╭─ The input
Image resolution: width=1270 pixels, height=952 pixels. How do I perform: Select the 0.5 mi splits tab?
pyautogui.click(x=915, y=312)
╰─
╭─ The input
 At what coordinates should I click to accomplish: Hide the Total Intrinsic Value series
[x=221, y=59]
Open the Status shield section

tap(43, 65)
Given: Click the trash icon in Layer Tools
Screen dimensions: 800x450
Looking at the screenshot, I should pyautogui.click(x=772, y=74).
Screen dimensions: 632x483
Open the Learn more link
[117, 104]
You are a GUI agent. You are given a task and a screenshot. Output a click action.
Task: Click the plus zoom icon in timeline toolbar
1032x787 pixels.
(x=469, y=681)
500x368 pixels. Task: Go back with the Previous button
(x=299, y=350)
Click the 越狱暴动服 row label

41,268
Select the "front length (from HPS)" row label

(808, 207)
╰─
* Exercise objective *
Your answer should be each line from the entries that includes the string "icon".

* Response *
Given: Click the trash icon in Layer Tools
Task: Click the plus zoom icon in timeline toolbar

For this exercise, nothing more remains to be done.